*AIM OF THE TASK:*
Lay out the lines between the ones holding "Open Chrome from the dock" and "tap(90, 72)", inclusive, as a Markdown table with the columns No. and Line. Skip blank lines and omit the pictures.

*MATERIAL PROVIDED:*
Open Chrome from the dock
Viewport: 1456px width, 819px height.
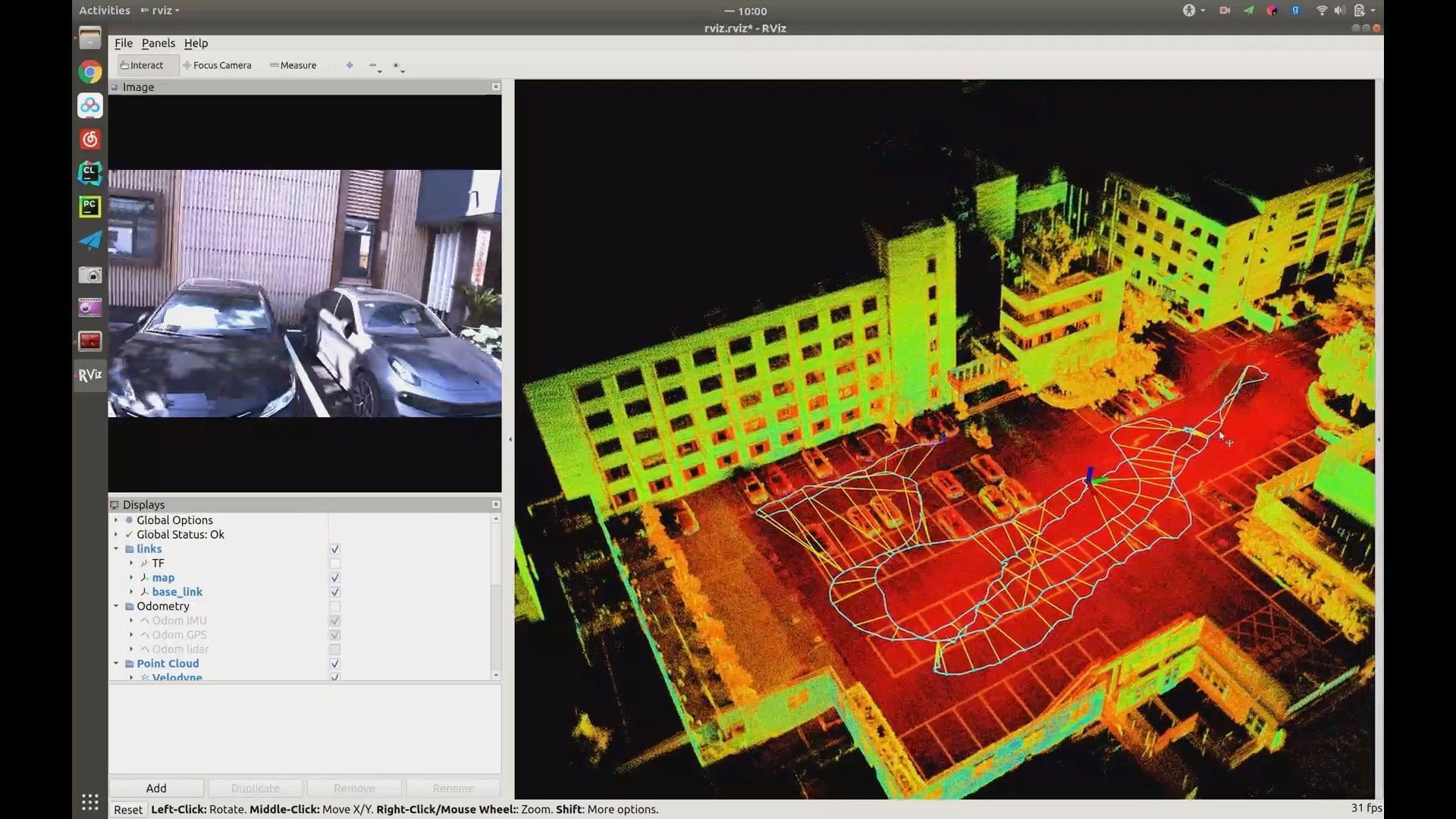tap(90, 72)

...

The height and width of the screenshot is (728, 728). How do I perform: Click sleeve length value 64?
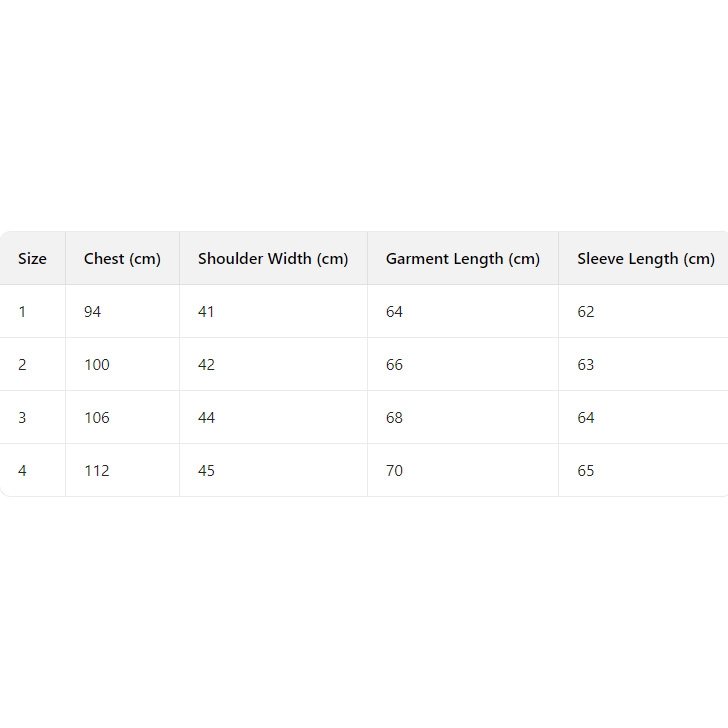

--

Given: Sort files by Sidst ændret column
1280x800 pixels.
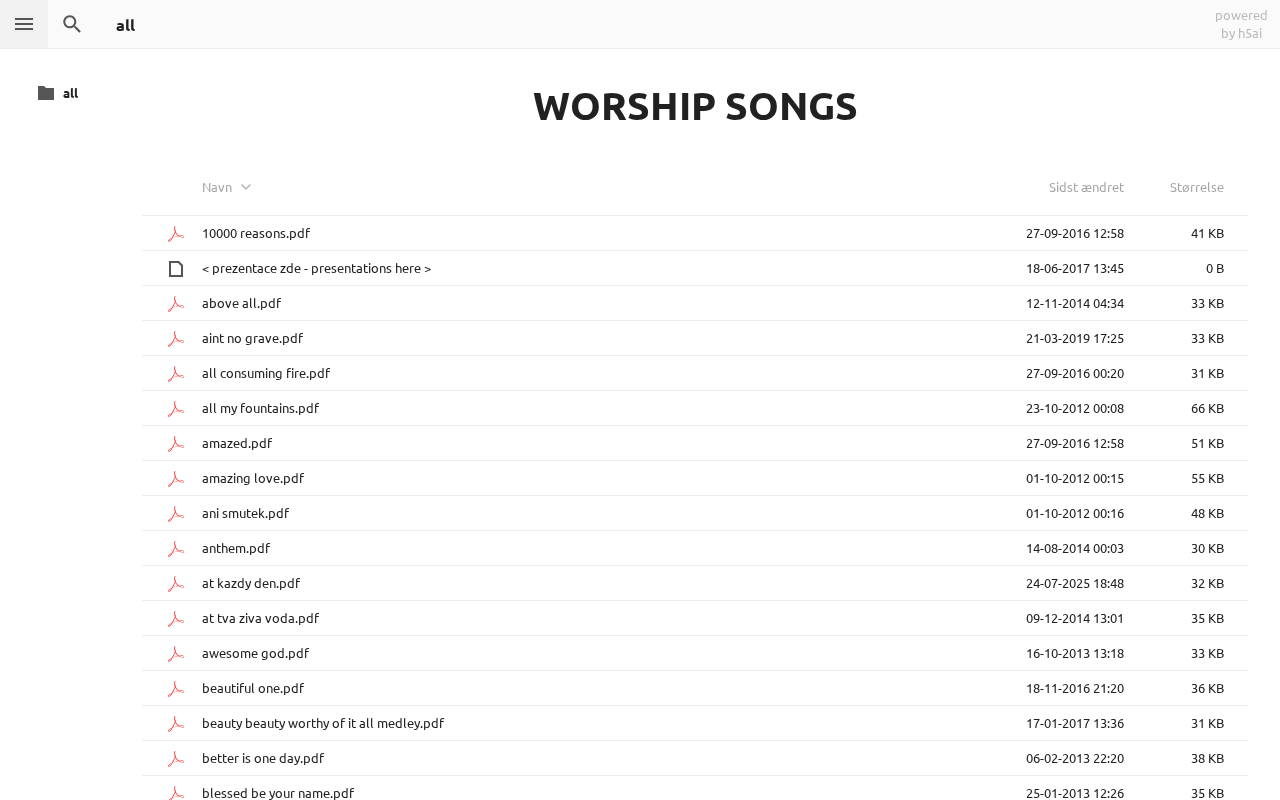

*EXERCISE OUTPUT:*
| No. | Line |
|---|---|
| 1 | Open Chrome from the dock |
| 2 | Viewport: 1456px width, 819px height. |
| 3 | tap(90, 72) |